La coopération de l’Iran avec l’AIEA a été « réactive, plutôt que spontanée », dit le document. Plusieurs questions, notamment celles relatives aux potentiels aspects militaires du programme, restent en suspens. Il faudra encore « plusieurs semaines » pour tenter de les tirer au clair.

L’AIEA constate que sa connaissance du programme iranien « va en diminuant », car Téhéran refuse de soumettre ses installations à des inspections larges et inopinées. L’agence se dit incapable de garantir « la nature exclusivement pacifique » du programme, puisqu’elle ne peut certifier « l’absence de matériel et d’activités nucléaires non déclarées ». La possibilité qu’un pan du programme nucléaire soit resté clandestin est ainsi évoquée, en filigrane.

Le rapport apporte pour la première fois la confirmation officielle que l’Iran a commencé à expérimenter, sur des centrifugeuses P-2, un matériel sophistiqué obtenu auprès du réseau clandestin du scientifique pakistanais Abdul Qadeer Khan. Les P-2 permettent d’enrichir de l’uranium dans des délais beaucoup plus rapides que les centrifugeuse P-1 installées dans l’usine de Natanz, qui est placée depuis quatre ans au cœur du contentieux entre l’Iran et les Occidentaux.

Les inspecteurs de l’AIEA ont par ailleurs constaté, le 3 novembre, que quelques 3 000 centrifugeuses fonctionnaient désormais à Natanz. Ce nombre permet en théorie de fabriquer, en l’espace d’un an, suffisamment de matière fissile pour fabriquer une bombe nucléaire. Toutefois, ces centrifugeuses ne fonctionnent pas à plein potentiel, et elles n’enrichissent pas l’uranium à un taux élevé, qui seul peut être utilisé dans le militaire.
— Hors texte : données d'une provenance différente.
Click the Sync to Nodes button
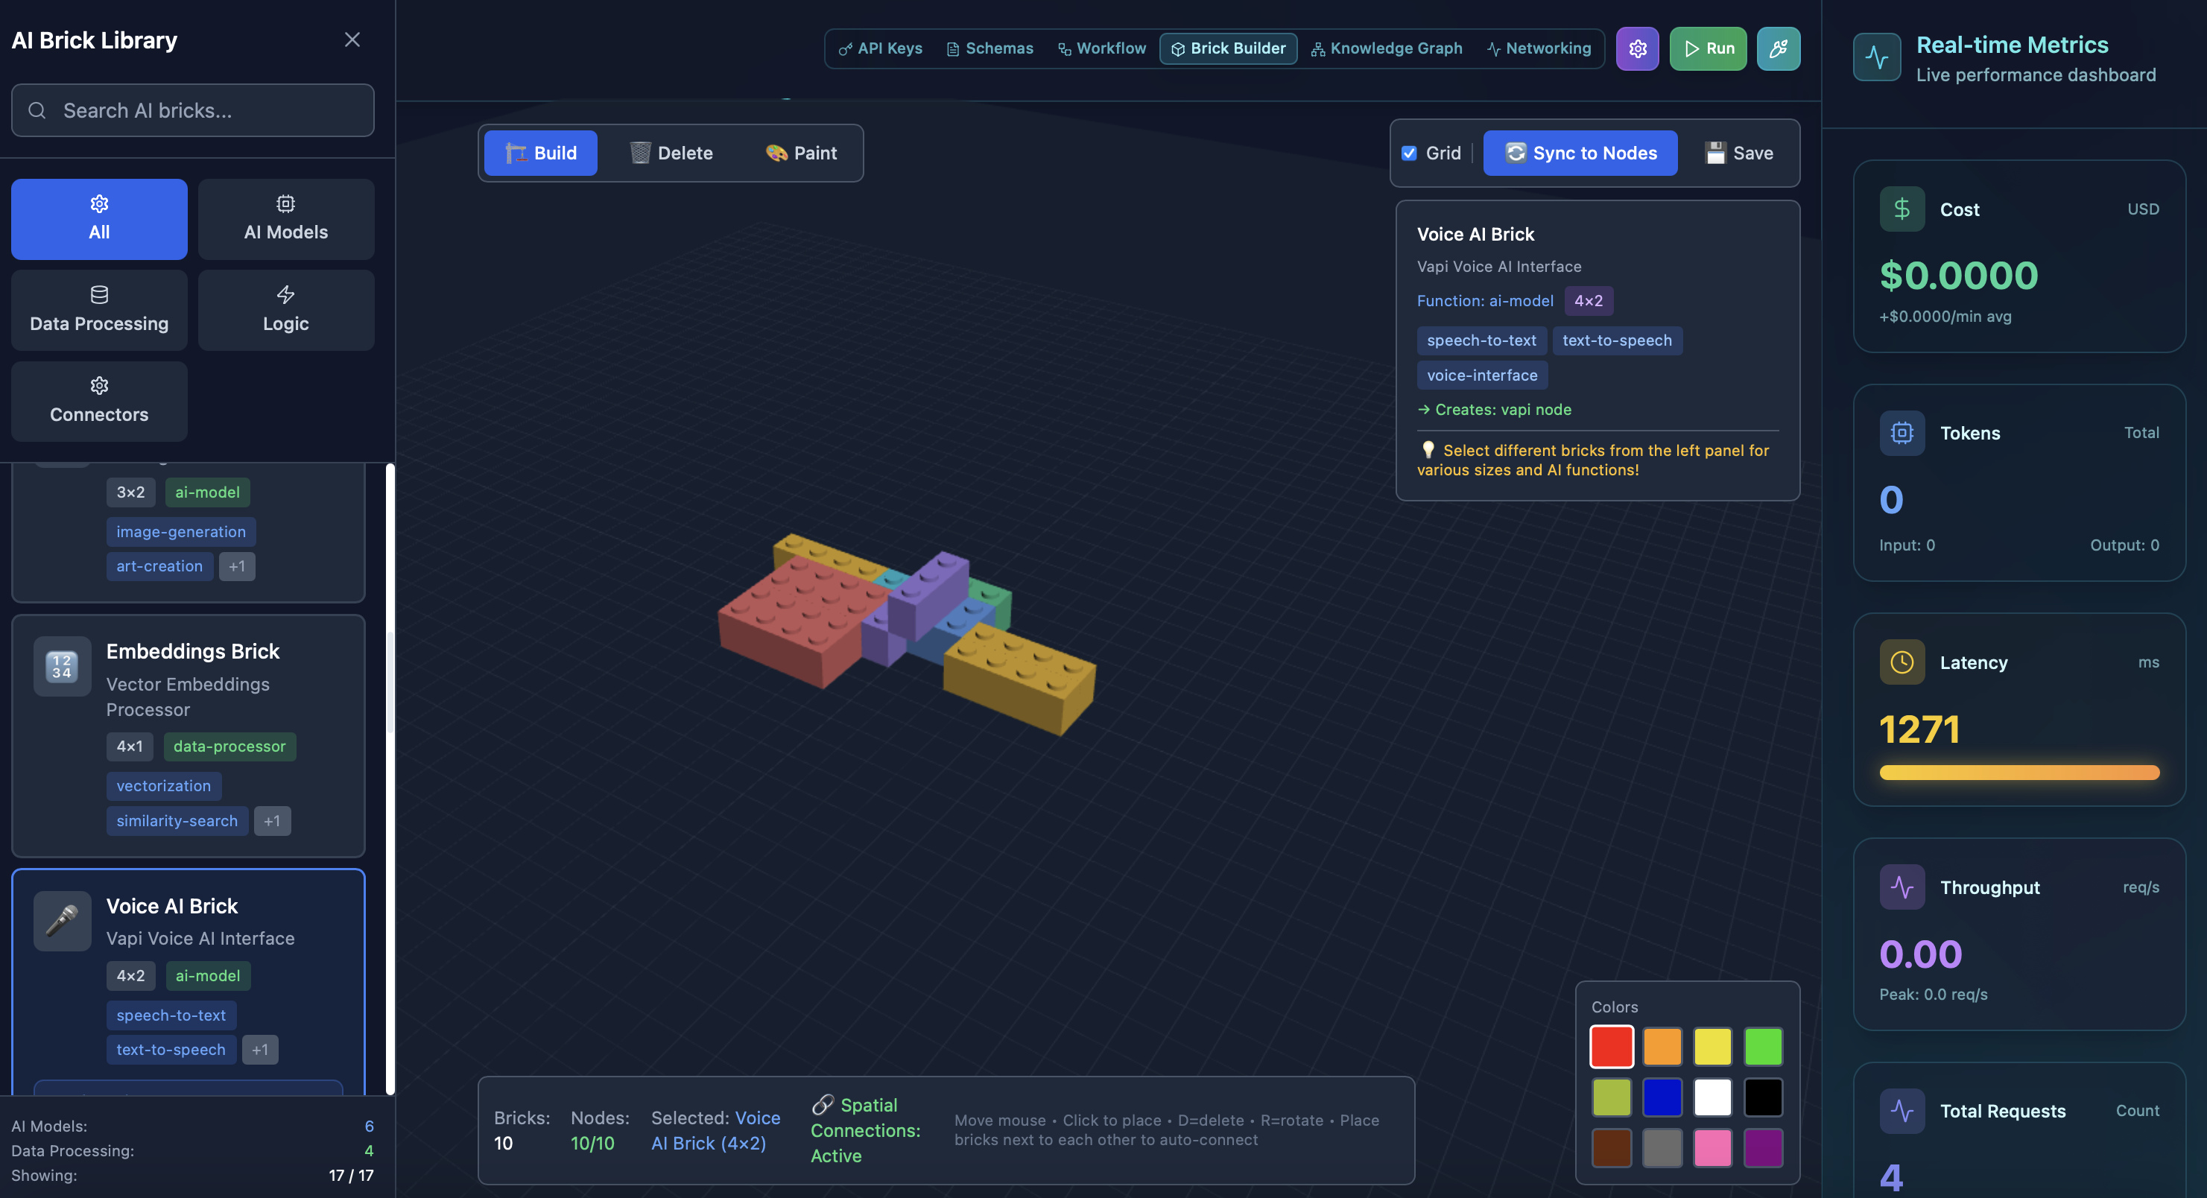The height and width of the screenshot is (1198, 2207). pos(1579,153)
Le rapport révèle aussi que certains équipements livrés à l’Iran par le « marché noir » nucléaire d’Abdul Qadeer Khan avaient été, à l’origine, destinés à la Libye, avant que celle-ci renonce à son programme d’armes de destruction massives.
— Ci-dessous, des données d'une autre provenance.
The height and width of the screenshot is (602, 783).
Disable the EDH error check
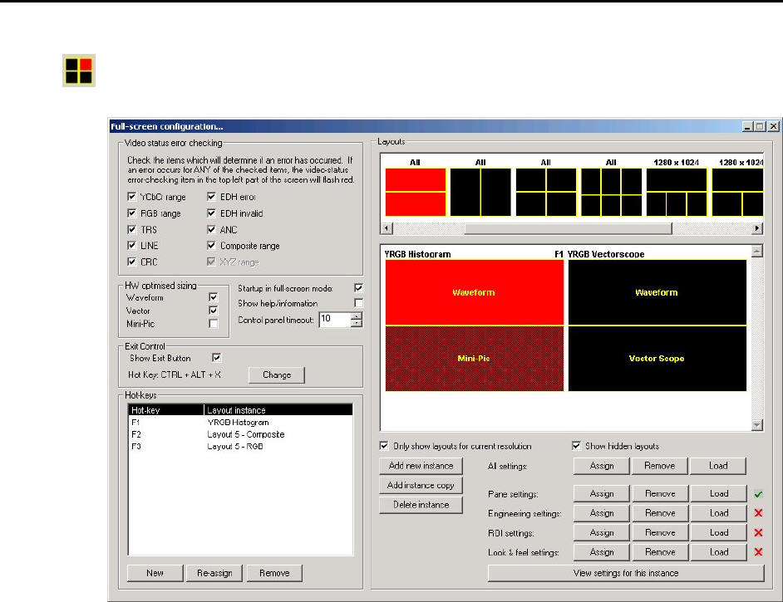click(x=213, y=197)
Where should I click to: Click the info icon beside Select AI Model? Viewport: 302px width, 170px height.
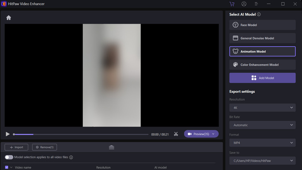[259, 14]
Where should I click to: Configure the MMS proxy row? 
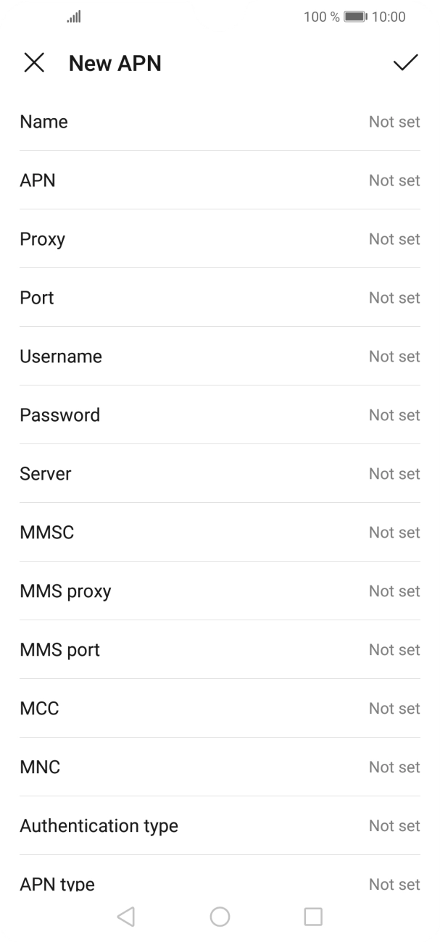[x=220, y=591]
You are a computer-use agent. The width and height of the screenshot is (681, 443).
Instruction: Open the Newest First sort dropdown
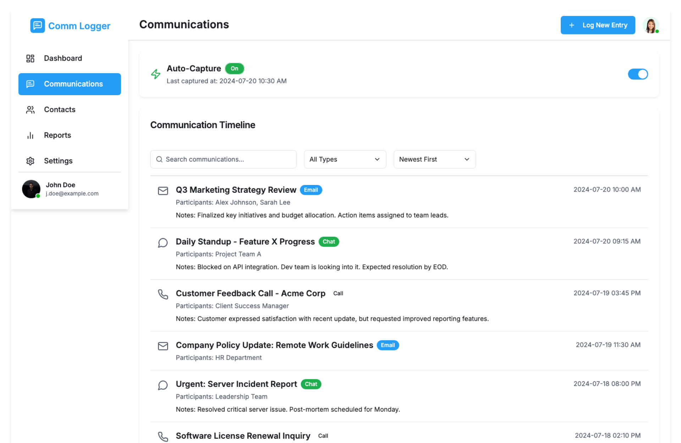click(434, 159)
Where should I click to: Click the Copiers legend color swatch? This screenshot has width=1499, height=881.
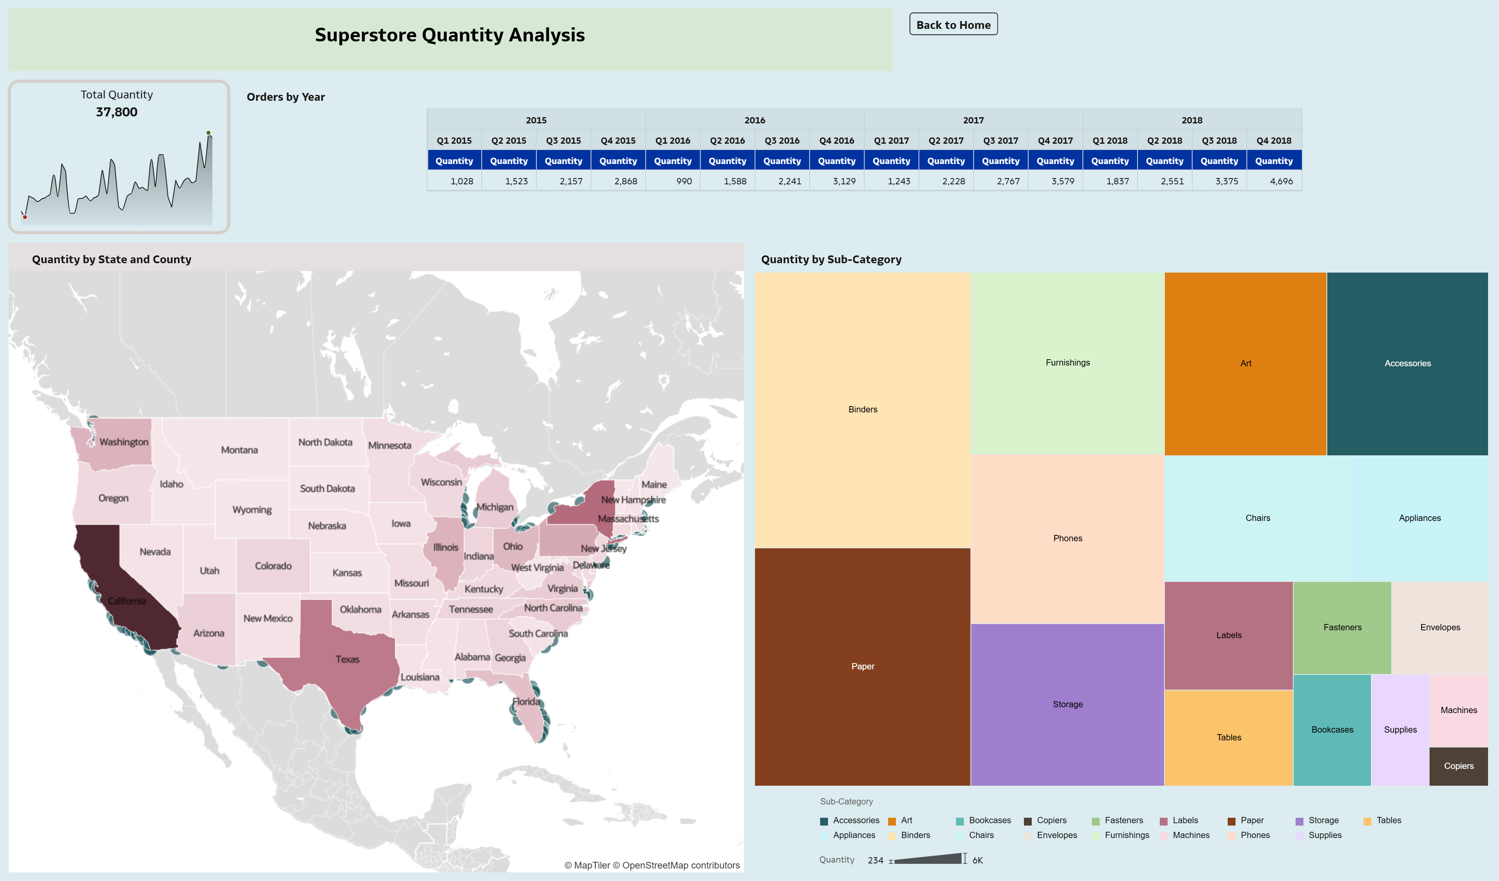coord(1027,821)
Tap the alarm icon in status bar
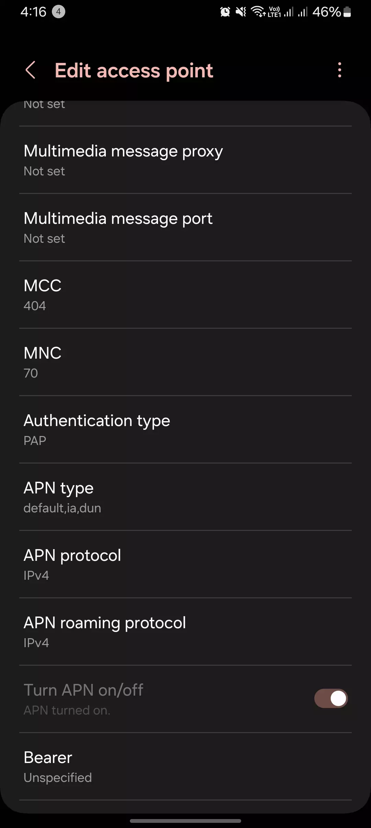This screenshot has width=371, height=828. coord(225,12)
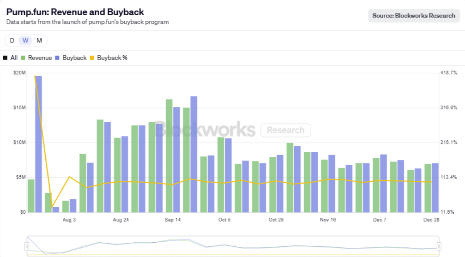465x257 pixels.
Task: Click the black All legend square
Action: coord(5,58)
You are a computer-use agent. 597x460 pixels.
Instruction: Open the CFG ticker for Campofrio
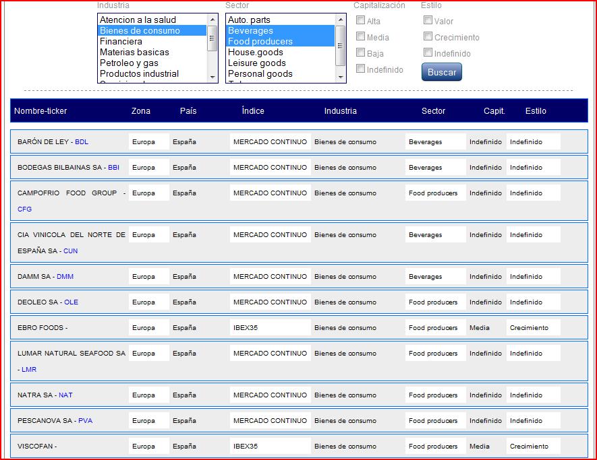pos(24,209)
La Russie, dont le positionnement sera déterminant à l’ONU, n’a pas réagi, jeudi, au rapport de M. El Baradei. Signe de la difficulté des tractations à venir entre grandes puissances, l’ambassadeur américain à l’ONU, Zalmay Khalilzad, a appelé la Chine à ne pas « se mettre en travers d’une diplomatie efficace pour résoudre » la crise du nucléaire iranien. Il a déclaré que la Chine « traînait les pieds » dans les discussions sur des sanctions.

Le 28 septembre, le groupe des six pays traitant du dossier iranien (Etats-Unis, Chine, France, Royaume-Uni, Russie, Allemagne) était convenu qu’en cas de rapport négatif établi par M. El Baradei, ou par M. Solana, les discussions sur de nouvelles sanctions à l’ONU – gelées depuis l’été – seraient réactivées.